Counters (added in this PR):

  • approval_delegations_total{tenant, result=created|revoked|expired} — chain-mutation volume by outcome
  • approval_delegations_clearance_denied_total{tenant} — failed delegations due to clearance gap; a signal of RBAC drift

Emitted through the ServiceMetrics interface exactly as the existing approval counters; the orchestrator wires them through OtelServiceMetrics onto the shared runtime/metrics Instruments.

Only the created and clearance_denied buckets have live call sites in Wave 2. revoked and expired labels are defined so the counter is forward-compatible once revoke / expiry call sites land.

10. Open questions resolved

#QuestionResolution
1MemberClearanceLookup sourceusers table (migration 012). Resolved by issue #428 — see internal/runtime/approval/clearance/ for the DB-backed implementation with 60s/5s TTL cache. The original "Clerk custom claim" sketch was never shipped; the table-backed path is the authoritative source of record.
2Chain depth, default TTL3 hops, 24 h. Code constants. Change is one code edit, no migration.
3RecordDecision on all-lapsed chainRevert to chain[0].FromMemberID (original delegator).

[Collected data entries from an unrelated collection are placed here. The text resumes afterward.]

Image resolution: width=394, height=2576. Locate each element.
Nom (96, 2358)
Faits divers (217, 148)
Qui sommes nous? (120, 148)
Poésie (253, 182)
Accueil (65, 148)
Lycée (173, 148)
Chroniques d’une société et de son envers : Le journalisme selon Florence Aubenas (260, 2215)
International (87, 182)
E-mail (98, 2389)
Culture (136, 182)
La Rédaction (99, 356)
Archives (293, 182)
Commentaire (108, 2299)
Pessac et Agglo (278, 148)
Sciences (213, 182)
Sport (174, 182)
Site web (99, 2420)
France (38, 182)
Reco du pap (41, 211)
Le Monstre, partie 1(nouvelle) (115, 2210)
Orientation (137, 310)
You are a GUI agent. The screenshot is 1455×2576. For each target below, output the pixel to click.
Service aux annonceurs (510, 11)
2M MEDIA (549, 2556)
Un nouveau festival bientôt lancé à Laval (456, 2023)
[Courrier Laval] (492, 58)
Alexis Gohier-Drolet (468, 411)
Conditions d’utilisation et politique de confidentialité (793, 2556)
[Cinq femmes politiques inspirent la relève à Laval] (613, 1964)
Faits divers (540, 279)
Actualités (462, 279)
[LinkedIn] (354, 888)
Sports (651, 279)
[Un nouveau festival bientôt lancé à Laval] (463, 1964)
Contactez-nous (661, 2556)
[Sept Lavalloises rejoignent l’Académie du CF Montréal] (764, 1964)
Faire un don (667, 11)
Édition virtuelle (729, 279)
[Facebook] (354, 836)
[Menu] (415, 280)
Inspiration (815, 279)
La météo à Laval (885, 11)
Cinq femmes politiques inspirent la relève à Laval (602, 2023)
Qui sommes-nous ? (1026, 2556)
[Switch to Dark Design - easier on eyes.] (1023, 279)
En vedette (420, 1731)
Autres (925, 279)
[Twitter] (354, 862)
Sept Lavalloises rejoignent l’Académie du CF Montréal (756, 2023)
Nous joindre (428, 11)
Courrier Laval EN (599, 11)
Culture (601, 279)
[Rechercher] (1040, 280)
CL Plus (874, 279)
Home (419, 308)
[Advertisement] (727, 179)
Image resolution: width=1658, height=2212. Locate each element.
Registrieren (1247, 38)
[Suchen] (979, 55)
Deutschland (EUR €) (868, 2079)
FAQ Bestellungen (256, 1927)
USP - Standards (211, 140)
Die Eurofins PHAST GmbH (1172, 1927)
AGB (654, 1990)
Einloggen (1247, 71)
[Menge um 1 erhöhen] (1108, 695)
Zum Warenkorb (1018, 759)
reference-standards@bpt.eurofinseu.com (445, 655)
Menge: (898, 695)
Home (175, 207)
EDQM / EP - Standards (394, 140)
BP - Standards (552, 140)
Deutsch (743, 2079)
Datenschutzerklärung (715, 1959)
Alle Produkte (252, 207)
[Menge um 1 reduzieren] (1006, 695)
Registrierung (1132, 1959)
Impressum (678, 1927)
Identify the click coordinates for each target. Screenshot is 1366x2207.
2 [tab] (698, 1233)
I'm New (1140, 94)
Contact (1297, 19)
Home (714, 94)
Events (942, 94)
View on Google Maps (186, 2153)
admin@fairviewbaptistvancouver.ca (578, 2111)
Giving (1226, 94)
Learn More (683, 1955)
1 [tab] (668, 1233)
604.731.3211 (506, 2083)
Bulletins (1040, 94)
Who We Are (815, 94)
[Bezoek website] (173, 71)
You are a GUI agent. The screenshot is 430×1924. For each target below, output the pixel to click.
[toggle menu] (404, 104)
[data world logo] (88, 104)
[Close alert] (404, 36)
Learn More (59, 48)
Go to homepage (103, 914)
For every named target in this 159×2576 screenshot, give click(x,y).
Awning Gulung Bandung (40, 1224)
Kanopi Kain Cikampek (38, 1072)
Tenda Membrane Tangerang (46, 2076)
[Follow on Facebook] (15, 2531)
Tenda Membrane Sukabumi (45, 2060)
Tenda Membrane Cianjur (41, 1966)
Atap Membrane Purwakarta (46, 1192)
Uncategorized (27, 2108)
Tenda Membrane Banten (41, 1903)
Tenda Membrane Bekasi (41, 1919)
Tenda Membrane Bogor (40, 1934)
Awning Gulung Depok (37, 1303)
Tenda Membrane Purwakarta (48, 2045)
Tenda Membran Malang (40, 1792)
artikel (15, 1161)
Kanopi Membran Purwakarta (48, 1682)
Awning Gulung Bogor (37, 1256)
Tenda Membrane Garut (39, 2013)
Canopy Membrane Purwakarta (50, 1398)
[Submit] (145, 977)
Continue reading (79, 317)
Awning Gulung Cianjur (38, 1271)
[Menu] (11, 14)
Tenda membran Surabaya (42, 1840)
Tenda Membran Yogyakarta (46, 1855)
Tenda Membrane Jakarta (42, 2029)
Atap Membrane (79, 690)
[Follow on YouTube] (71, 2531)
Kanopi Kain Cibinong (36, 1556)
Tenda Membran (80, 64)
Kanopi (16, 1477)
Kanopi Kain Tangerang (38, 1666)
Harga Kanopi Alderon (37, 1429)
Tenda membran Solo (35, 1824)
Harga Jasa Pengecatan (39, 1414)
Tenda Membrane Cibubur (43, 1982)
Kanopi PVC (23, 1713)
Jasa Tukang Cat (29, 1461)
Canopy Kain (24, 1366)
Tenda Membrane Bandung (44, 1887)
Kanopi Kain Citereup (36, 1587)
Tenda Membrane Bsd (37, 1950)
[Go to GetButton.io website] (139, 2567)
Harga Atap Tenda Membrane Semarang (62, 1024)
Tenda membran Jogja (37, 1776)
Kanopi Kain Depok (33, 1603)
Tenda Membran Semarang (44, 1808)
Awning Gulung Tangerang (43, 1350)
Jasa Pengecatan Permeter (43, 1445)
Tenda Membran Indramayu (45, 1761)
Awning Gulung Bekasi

Fixed in PR #426 per architect review — do NOT defer to LLD 9.
4Background TTL sweepNot required for correctness. Every read path invokes IsActive(now). No stale-delegation usage risk. Follow-up for dashboard latency can land in Wave 3 if the reads become hot.
5Original approver identity (vs. policy-derived)Currently chain[0].FromMemberID. LLD 9 policy resolver can tighten this — the fallback is a floor, not a ceiling, and refining it is strictly additive.

11. Known edge cases

  • from_member_id on the first hop is unchecked. The approval-creation-time policy already gated who could see the approval; we accept that as the initial grant. The value is captured verbatim in the audit row.
  • Revoked + expired simultaneouslyIsActive returns false once either condition is met. Ordering does not matter.
  • Disabled delegator mid-chain does NOT invalidate the chain going forward. Only the delegatee's liveness matters at read time; the delegator's role was to hand authority over, which they already did.
  • Concurrent Delegate race surfaces as ErrIdempotencyCollision from the UNIQUE (approval_id, chain_position) constraint — the loser retries after re-reading the chain.
  • Approval hard-deleted while chain existsON DELETE CASCADE on approval_id tears down delegations too. Hard-delete is not a production code path.

12. Estimated size

M–L (1.5–2 weeks): migration + chain logic + clearance lookup seam + gRPC error mapping + dispatcher fan-out to delegatee + unit and service integration tests + audit event + as-built doc + metrics. Story points ≈ 8.

Shipped in PR #426. LLD doc backfilled post-merge per architect follow-up.